Available protein structures:
- PDB: IPR008355 PF07140 (ECOD; PDBsum)
- AlphaFold: IPR008355; PF07140;

= Interferon gamma receptor (IFNGR1) family =

In molecular biology, the interferon gamma receptor (IFNGR1) family is a family of proteins which includes several eukaryotic and viral interferon gamma receptor proteins.
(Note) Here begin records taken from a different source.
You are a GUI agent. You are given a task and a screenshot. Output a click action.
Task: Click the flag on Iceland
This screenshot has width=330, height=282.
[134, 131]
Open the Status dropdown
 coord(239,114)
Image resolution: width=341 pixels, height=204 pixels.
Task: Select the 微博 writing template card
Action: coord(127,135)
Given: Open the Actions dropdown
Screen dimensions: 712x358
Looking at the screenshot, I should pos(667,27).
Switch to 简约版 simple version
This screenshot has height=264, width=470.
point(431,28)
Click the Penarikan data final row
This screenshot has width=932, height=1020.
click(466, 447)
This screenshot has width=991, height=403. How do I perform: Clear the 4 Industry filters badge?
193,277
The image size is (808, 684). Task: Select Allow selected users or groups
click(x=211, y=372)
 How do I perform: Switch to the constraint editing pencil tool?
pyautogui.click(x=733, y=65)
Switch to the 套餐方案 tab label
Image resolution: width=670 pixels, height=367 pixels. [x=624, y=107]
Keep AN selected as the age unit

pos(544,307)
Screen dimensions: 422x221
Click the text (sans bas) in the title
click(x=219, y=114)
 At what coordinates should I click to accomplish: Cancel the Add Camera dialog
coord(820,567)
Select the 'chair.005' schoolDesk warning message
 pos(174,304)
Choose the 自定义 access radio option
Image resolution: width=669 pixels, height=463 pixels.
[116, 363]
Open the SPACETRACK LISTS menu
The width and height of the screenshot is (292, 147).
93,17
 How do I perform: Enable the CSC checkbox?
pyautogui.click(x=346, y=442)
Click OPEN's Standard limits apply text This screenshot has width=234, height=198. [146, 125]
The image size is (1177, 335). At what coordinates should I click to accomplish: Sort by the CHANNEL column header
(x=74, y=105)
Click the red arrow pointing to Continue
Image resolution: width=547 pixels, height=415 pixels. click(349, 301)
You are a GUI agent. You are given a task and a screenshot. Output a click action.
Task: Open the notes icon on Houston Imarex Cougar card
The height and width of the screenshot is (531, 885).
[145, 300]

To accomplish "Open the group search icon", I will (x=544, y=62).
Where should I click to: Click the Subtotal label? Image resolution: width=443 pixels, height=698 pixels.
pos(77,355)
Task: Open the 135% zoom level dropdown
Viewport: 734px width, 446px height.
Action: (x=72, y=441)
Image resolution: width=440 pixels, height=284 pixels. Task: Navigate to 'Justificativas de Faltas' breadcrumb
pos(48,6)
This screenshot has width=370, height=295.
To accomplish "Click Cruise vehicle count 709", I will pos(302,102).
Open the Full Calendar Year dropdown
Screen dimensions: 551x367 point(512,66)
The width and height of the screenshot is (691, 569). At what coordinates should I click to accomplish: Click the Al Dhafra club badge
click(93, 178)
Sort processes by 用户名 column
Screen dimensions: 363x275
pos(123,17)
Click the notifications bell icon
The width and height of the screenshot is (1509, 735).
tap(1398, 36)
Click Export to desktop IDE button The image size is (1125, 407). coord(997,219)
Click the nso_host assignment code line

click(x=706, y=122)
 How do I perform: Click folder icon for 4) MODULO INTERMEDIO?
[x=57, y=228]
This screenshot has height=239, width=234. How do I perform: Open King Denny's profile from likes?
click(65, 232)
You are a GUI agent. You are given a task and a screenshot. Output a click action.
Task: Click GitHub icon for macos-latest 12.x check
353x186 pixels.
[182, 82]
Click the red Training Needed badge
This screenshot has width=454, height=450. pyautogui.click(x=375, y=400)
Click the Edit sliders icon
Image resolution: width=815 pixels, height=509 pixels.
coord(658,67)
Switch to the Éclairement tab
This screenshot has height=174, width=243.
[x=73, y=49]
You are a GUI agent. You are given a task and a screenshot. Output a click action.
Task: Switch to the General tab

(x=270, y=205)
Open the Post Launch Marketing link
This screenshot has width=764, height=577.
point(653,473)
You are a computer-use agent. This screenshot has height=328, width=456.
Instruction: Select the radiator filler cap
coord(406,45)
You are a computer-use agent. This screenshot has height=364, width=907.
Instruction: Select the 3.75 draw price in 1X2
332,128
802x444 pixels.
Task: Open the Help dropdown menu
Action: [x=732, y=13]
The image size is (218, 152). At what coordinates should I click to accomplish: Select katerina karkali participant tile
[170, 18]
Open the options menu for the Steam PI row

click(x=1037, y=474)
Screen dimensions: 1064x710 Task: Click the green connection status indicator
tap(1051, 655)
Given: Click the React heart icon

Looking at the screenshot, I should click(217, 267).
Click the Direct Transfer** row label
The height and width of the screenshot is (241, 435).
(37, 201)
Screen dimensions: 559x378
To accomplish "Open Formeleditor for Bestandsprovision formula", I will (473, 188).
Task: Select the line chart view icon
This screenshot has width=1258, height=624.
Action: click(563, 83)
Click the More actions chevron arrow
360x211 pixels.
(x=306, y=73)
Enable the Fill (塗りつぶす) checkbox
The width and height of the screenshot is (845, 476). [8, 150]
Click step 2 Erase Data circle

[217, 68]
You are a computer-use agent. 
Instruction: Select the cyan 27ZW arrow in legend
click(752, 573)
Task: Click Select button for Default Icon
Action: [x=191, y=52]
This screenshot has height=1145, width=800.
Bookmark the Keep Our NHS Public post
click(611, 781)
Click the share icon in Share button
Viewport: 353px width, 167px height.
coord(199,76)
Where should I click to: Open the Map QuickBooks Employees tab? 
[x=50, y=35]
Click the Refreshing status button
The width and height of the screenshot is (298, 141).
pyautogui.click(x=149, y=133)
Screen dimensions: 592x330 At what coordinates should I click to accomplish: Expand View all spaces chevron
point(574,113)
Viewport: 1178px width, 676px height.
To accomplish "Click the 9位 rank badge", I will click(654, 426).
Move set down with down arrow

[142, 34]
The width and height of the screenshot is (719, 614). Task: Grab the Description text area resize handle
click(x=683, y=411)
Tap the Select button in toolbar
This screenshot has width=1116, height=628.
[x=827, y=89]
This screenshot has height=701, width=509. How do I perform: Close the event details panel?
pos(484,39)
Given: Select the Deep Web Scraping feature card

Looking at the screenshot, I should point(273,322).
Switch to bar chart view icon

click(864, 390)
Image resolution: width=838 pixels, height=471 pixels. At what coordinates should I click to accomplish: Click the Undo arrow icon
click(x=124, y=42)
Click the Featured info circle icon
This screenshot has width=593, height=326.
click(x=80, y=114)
Members of this family include:

- The human (bony fish in general) interferon gamma receptor 1, which is a member of the hematopoietic cytokine receptor superfamily. It is expressed in a membrane-bound form in many cell types, and is over-expressed in tumour cells. It comprises an extracellular portion of 229 amino acid residues, a single transmembrane region, and a cytoplasmic domain of 221 amino acid residues. As with other members of its superfamily, the cytokine-binding sites are formed by a small set of closely spaced surface loops that extend from a beta-sheet core, much like antigen-binding sites on antibodies.
- The vaccinia virus interferon (IFN)-gamma receptor (IFN-gammaR), which is a 43 kDa soluble glycoprotein that is secreted from infected cells early during infection. IFN-gammaR from vaccinia virus, cowpox virus and camelpox virus exist naturally as homodimers, whereas the cellular IFN-gammaR dimerises only upon binding the homodimeric IFN-gamma. The existence of the virus protein as a dimer in the absence of ligand may provide an advantage to the virus in efficient binding and inhibition of IFN-gamma in solution.